• **Task requirements**
Swap "label" for "caption" in the rows from the line containing "Task: Pick the FUEL LINE label" through the line containing "Action: pos(595,296)", leaving everything else unchanged. Give back only those lines.
═════ Given data ═════
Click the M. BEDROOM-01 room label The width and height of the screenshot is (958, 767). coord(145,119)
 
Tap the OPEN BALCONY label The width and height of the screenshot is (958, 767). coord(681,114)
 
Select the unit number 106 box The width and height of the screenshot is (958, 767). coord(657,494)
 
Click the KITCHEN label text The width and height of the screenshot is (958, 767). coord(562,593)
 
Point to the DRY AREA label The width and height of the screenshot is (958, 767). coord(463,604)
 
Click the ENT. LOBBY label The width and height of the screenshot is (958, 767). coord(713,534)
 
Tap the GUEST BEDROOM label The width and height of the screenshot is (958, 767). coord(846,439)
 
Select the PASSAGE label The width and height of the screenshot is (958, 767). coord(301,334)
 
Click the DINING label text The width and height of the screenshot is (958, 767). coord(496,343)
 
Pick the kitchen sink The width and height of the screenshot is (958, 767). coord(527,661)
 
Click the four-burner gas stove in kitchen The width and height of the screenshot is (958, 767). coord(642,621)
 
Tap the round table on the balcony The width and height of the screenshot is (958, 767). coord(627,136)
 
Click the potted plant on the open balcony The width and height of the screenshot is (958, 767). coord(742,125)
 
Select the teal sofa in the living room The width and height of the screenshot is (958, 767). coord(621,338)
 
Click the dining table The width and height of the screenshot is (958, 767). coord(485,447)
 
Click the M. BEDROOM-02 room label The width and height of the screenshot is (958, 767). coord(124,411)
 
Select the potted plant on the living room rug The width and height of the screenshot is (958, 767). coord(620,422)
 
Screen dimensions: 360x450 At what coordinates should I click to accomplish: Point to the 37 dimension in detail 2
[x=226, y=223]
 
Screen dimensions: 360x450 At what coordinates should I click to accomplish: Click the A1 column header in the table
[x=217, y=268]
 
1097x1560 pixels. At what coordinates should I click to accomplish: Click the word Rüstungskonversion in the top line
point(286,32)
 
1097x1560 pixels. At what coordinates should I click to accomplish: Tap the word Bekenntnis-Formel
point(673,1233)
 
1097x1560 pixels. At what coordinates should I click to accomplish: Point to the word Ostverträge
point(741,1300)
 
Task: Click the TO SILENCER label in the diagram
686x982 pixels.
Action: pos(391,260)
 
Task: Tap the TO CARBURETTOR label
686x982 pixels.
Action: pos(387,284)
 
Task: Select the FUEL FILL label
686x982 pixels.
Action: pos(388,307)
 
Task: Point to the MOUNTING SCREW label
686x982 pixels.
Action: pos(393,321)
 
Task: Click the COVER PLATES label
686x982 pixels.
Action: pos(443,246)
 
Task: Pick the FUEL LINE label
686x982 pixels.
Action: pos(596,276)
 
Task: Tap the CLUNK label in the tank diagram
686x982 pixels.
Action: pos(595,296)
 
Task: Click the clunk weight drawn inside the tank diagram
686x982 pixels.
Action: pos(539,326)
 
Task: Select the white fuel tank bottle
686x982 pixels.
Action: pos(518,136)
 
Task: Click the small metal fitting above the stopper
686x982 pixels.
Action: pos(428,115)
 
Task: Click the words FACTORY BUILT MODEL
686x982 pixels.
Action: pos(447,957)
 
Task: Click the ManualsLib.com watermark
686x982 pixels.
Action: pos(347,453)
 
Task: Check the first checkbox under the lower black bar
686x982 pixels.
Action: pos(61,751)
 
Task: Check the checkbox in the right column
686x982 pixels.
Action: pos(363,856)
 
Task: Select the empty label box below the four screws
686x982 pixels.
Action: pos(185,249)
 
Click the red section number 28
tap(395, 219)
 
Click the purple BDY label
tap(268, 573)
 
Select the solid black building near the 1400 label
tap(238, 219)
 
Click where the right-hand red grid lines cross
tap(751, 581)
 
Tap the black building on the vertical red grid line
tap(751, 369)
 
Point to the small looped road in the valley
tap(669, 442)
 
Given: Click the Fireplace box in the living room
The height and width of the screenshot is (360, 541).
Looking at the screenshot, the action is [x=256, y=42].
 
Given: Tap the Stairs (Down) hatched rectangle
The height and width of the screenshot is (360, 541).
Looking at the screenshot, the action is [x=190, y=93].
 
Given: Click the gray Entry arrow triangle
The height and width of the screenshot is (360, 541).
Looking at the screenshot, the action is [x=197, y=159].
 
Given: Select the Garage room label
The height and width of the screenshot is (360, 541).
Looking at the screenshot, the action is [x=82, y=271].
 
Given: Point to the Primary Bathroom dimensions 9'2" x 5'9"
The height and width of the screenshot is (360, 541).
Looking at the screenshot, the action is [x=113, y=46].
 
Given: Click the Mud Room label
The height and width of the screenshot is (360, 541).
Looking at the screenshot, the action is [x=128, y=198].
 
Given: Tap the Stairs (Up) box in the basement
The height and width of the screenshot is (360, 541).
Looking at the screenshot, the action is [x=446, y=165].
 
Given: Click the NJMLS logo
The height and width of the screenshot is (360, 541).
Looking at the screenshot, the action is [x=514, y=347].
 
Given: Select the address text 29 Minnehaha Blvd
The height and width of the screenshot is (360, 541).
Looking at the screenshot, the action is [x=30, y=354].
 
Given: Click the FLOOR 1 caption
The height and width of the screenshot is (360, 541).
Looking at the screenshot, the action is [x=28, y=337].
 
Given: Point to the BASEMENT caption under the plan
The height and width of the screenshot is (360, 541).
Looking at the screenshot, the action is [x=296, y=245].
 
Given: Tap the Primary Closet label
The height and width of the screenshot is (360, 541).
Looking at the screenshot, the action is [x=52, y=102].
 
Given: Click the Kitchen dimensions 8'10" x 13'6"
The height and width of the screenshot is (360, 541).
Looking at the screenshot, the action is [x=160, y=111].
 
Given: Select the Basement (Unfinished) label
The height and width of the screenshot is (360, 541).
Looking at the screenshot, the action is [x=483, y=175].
═════
• **Exercise result**
Task: Pick the FUEL LINE caption
686x982 pixels.
Action: pos(596,276)
 
Task: Tap the CLUNK caption in the tank diagram
686x982 pixels.
Action: pos(595,296)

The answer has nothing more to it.